##### Reading text #####
Continuing heavy seas and the difficulty inherent to moving siege equipment over boggy terrain delayed the commencement of the formal siege. In the meantime, Wolfe was sent with 1,220 picked men around the harbour to seize Lighthouse Point, which dominated the harbour entrance.  This he did on 12 June.  After eleven days, on 19 June, the British artillery batteries were in position and the orders were given to open fire on the French.  The British battery consisted of seventy cannons and mortars of all sizes.  Within hours, the guns had destroyed walls and damaged several buildings.
On 21 July a mortar round from a British gun on Lighthouse Point struck a 64-gun French ship of the line, Le Célèbre , and set it ablaze. A stiff breeze fanned the fire, and shortly after Le Célèbre caught fire, two other French ships, L'Entreprenant and Le Capricieux, had also caught fire. L'Entreprenant sank later in the day, depriving the French of the largest ship in the Louisbourg fleet.
##### Input rows #####
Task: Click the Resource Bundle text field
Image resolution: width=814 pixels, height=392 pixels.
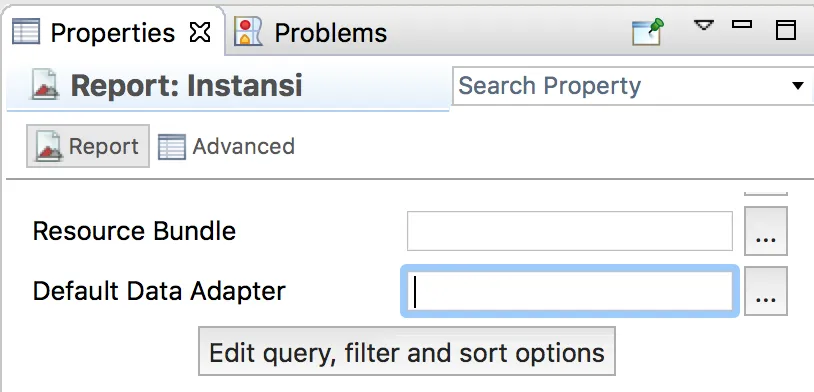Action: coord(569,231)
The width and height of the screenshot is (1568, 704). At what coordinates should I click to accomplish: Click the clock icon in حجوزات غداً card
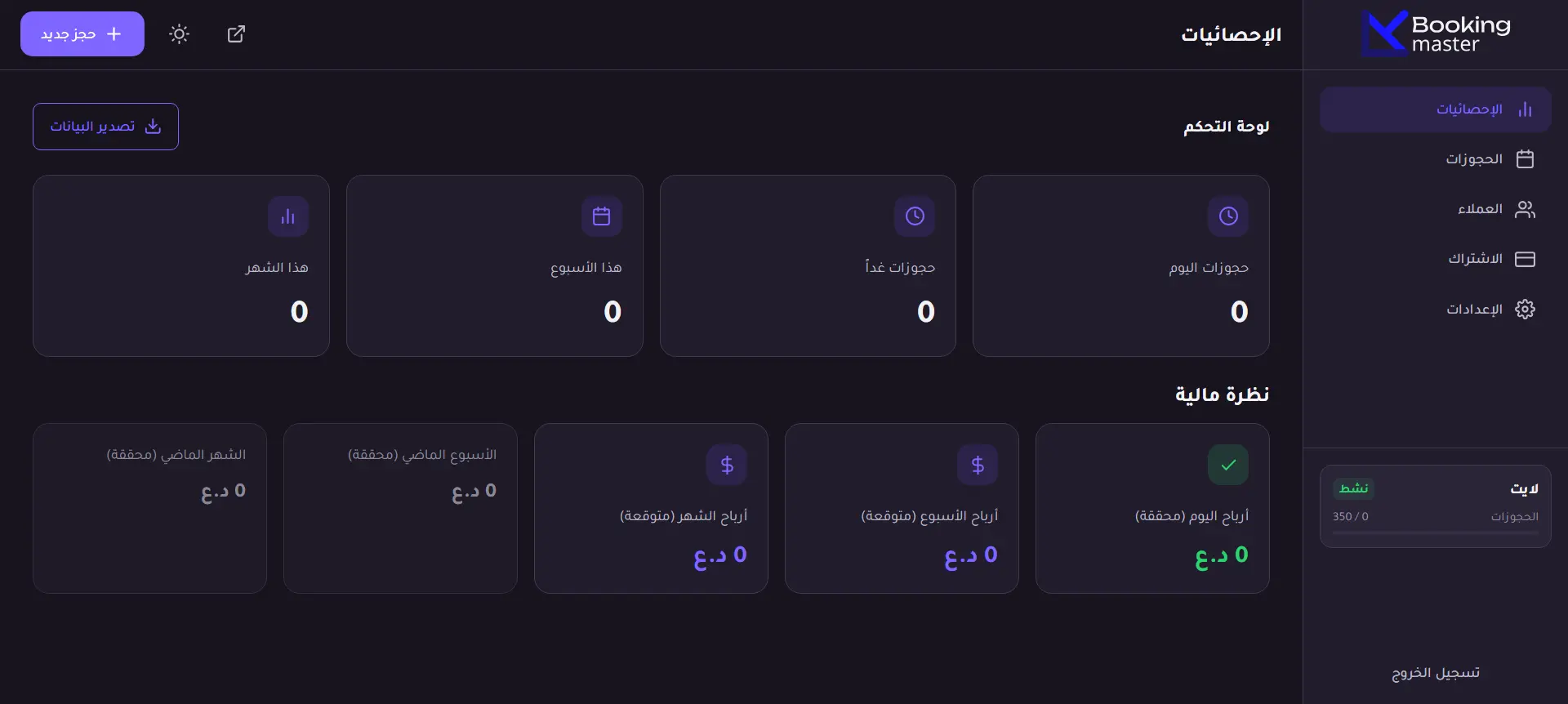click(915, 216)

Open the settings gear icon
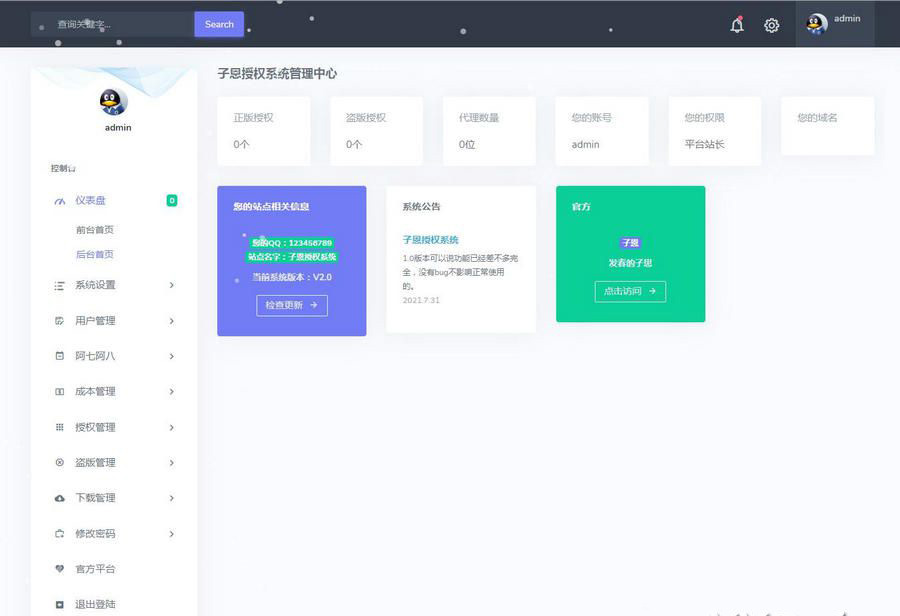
#####
Goals.
1 > According to the Louisbourg siege passage, what held up the start of the formal siege?
2 > Put the lines of the records above into a numbered list, leaving out blank lines and the pictures.

Answers given.
1 > The formal siege was delayed by continuing heavy seas and by the difficulty of moving siege equipment over boggy terrain.

2 >
1. Task: Click the Resource Bundle text field
2. Image resolution: width=814 pixels, height=392 pixels.
3. Action: coord(569,231)
4. The width and height of the screenshot is (1568, 704). At what coordinates should I click to accomplish: Click the clock icon in حجوزات غداً card
5. click(915, 216)
6. Open the settings gear icon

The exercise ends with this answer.